I then caught up with the revival series, limiting myself to the first and final episodes of the final season. The opening episode reveals that Scully’s son William, rather than being Mulder’s child, was actually implanted medically by the CSM, laden with alien DNA — yes, it’s another case of alien impregnation by rape. In the final season, William takes down the CSM and Scully and Mulder get to go happily into the sunset. I can’t say I feel any regret not watching the rest, and my friend Ross says my review of the show is sound without more viewing.
ROSWELL CONSPIRACIES (1999) was a TV animated series that owes a lot to The X-Files. Protagonist traumatized by an alien abduction? Check. Paired with a woman partner? Check. Government UFO coverups? Check? Sinister conspiracies against humanity? Check.
What makes it distinctive is that it’s also very much rooted in Von Daniken. Countless monsters out of myth and folklore — banshee, yeti, werewolf, vampire — are aliens living among us (this also gives it a very urban fantasy feel). Bounty hunter Nick Logan, who has the psi-ability to see through aliens’ human disguises, reluctantly goes to work for the supersecret agency that keeps the alien presence secret and tries locking up as many as possible. Logan winds up partnered with Sh’lain, a banshee who favors assimilation over her people’s commitment to isolation.

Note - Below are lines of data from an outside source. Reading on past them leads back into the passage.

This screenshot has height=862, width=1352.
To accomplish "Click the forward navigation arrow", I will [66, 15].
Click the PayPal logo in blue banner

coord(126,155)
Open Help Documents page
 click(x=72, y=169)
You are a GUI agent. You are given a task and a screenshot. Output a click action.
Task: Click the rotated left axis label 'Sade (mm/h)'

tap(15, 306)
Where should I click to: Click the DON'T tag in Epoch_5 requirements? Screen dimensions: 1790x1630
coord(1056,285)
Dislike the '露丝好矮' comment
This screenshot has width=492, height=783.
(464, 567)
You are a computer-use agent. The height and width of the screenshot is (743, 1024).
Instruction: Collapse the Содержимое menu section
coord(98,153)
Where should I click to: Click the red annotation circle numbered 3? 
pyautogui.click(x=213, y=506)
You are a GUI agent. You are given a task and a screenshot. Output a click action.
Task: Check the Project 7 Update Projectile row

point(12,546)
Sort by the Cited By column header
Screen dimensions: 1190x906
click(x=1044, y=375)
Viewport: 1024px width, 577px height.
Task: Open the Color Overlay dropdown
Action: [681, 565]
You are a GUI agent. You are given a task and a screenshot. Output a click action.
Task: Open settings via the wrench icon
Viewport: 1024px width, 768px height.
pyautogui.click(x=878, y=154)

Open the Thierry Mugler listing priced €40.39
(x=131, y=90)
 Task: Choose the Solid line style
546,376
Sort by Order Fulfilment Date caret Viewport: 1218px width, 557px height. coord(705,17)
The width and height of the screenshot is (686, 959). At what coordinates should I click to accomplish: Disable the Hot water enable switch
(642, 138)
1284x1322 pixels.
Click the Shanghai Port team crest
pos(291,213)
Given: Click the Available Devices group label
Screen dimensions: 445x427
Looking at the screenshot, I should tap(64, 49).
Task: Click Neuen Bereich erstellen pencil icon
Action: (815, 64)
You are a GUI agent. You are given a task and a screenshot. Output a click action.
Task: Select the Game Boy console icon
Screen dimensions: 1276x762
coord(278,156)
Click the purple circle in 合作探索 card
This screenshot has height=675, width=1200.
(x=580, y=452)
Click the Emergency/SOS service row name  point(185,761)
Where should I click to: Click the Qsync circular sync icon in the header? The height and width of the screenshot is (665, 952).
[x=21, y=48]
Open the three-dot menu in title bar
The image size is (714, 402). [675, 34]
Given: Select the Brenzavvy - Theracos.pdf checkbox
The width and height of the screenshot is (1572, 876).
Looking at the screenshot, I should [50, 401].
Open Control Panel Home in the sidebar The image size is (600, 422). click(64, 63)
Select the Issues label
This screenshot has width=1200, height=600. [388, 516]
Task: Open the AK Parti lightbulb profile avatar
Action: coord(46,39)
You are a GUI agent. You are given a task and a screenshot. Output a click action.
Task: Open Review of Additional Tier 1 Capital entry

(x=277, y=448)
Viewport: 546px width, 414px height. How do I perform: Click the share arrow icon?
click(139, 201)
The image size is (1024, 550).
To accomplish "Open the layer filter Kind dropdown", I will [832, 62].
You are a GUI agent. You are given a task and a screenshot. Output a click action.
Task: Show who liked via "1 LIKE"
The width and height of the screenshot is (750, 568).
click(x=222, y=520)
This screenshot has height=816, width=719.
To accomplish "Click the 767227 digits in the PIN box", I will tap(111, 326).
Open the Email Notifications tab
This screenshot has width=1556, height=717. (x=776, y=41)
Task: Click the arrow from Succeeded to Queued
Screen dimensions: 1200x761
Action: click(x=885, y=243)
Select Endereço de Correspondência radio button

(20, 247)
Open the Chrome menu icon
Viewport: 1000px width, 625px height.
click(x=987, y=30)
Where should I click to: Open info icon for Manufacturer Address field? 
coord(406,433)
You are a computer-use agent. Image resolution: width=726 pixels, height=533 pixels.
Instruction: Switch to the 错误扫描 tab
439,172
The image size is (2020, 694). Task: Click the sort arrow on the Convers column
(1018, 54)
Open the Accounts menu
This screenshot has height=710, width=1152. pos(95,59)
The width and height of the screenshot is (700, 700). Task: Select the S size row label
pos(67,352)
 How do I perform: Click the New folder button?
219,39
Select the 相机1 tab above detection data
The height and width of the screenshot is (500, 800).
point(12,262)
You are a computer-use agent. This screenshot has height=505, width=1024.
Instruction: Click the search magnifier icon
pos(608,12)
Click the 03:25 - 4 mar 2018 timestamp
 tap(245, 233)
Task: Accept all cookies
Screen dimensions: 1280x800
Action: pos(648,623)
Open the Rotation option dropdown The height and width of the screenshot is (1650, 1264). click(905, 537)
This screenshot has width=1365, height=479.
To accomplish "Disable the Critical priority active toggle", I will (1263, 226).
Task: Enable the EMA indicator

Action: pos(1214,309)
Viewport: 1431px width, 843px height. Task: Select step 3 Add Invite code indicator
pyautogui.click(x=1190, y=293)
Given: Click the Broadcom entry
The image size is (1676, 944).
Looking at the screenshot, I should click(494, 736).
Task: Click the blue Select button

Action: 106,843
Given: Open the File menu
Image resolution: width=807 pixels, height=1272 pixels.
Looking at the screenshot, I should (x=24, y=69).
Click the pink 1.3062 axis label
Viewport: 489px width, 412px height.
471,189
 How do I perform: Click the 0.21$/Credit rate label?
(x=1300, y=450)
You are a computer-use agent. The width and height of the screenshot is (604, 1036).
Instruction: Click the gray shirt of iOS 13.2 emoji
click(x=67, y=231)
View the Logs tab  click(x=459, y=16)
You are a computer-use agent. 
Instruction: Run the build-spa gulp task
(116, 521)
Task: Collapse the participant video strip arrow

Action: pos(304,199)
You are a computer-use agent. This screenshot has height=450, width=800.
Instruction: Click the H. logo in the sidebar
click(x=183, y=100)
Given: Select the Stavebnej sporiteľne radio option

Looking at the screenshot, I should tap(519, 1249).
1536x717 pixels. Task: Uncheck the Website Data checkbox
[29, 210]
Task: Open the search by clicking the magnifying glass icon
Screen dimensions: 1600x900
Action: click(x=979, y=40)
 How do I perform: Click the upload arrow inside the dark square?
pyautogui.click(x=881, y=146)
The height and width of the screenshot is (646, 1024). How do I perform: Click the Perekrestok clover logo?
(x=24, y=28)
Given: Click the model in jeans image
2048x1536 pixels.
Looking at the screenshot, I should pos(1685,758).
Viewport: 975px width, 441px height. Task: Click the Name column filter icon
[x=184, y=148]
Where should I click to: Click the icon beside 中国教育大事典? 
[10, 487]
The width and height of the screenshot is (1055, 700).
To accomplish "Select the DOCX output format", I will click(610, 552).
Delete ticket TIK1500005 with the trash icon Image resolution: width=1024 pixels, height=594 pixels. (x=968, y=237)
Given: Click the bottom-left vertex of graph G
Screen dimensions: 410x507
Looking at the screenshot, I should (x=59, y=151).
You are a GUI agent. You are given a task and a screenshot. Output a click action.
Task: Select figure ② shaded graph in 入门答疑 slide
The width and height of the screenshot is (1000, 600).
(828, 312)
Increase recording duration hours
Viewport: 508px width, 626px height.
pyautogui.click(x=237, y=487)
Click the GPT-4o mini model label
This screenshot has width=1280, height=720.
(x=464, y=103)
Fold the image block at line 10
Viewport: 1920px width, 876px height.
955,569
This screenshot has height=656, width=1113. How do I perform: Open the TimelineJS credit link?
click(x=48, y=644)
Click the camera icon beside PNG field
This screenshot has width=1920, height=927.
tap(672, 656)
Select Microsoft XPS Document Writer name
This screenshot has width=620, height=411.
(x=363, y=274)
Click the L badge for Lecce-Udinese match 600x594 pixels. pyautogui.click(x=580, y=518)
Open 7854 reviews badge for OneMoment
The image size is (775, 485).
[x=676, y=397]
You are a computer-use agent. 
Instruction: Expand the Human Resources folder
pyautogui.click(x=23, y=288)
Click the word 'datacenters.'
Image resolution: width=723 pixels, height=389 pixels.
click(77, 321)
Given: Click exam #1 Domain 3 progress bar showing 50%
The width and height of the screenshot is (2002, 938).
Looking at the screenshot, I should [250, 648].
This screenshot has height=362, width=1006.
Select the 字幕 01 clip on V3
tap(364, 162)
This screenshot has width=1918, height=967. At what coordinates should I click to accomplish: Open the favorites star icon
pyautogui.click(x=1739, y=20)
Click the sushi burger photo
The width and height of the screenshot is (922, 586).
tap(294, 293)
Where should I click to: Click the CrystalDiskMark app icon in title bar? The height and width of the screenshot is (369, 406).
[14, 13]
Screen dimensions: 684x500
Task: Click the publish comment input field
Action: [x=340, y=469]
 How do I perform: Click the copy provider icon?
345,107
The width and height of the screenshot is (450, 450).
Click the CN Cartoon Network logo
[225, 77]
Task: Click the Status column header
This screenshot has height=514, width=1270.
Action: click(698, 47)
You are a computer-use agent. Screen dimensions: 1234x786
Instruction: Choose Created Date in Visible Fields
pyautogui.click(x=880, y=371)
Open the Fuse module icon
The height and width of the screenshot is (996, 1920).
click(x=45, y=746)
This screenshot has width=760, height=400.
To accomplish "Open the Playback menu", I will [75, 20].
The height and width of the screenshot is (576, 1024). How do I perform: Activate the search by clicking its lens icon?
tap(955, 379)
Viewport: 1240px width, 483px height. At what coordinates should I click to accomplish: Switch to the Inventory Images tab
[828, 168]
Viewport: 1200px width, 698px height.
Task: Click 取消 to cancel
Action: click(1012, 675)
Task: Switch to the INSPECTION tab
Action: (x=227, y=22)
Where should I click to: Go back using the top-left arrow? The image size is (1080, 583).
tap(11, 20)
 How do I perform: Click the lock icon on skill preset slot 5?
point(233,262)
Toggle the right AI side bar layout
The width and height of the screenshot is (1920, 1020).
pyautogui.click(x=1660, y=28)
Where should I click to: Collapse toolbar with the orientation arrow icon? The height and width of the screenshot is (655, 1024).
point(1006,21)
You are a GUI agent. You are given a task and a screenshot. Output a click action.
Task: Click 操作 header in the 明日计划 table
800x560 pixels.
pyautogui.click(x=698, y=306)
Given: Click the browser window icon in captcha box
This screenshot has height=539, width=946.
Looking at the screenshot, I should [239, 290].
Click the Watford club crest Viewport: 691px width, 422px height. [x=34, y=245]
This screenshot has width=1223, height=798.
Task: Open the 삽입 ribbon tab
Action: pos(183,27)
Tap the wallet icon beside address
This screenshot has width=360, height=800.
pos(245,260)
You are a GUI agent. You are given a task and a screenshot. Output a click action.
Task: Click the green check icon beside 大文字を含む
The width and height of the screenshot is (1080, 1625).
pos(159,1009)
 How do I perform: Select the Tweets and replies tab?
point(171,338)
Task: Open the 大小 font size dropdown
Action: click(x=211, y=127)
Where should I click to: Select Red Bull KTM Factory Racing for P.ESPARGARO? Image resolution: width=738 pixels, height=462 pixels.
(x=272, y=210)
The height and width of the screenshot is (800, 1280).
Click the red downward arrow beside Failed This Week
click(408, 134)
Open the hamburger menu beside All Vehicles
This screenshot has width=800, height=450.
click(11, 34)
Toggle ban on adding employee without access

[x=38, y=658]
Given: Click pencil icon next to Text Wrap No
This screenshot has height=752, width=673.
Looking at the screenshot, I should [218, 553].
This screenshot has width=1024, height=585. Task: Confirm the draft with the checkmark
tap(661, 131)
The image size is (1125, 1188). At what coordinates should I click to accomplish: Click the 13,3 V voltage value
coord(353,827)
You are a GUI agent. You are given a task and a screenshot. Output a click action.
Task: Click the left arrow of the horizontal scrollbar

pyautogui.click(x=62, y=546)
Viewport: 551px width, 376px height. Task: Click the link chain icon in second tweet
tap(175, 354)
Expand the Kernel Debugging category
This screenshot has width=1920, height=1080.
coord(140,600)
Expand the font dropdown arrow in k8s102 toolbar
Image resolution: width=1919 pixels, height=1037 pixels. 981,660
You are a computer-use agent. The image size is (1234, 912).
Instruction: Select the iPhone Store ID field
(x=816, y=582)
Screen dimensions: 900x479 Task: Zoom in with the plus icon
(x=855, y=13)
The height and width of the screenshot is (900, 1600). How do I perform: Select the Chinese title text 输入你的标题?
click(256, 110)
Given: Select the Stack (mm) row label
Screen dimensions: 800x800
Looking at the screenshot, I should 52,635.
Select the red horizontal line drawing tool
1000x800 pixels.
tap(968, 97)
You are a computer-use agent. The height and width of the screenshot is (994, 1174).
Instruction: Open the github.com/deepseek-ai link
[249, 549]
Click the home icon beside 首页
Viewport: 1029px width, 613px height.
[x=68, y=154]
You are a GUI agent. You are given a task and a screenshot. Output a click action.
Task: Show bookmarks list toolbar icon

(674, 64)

This was a lot of fun, including the in-joke of a reporter named Carl McGavin, who even looks like Darren McGavin as Carl Kolchak, The Night Stalker (a show that was a major inspiration for the X-Files)? This one I watched all the way through.
STAR-CROSSED (2014) — no relation to the TV movie Starcrossed — takes place a decade after a botched first contact with Atrian refugees landing on Earth (the military assumed they were an invading force). The Atrians have been segregated in their own city (much nicer than District 9) but now the “Atrian Seven” teenagers have been picked to attend a human high school. Bigotry breaks out on both sides of the racial divide, along with romance. Watchable fare from the CW but I’ve no regrets it didn’t make it to S2.
Courtesy of library DVDs, I finally caught RESIDENT ALIEN (2021 — ), the oddball adaptation of a comic-book mystery series. The comic’s premise is that an alien stranded on Earth, posing as a human doctor, winds up becoming town doctor for a nearby rural community and investigating the murder of his predecessor. In short, it’s Diagnosis: Murder if Dick Van Dyke had been an alien.
The TV show takes the basic premise and piles on several more layers of plot. First off, Harry Vanderspiegle (Alan Tudyk) arrived on Earth to wipe out humanity before we make the planet unlivable for his people’s kindred, the cephalopods. After his spaceship crashed he murdered the real Harry, took his place and settled into a reclusive existence near Patience, Colorado — only as in the comics, to be dragged into the town’s life when the resident doctor is murdered.
There are lots of added plotlines including a child who can see Harry; his nurse, who’s obsessively stalking the now-teenage girl she gave up for adoption; the town bartender who’s into Harry; and the feuding between the sheriff and his deputy. For some critics it was just overstuffed but I enjoyed it.
Tudyk is the real lure, though. The script lets him do it all — bemused social commentary on human ways, personal vanity (he has a lot of that), covering up the murder, discovering about sex and booze. Tudyk’s performance is of a very awkward nonhuman, in the tradition of Brother From Another Planet and Starman, At best, he comes off as socially ultra-awkward; when he laughs, it’s obvious he’s seen people do it and knows the motions but has never actually done it before. I look forward to catching the second season.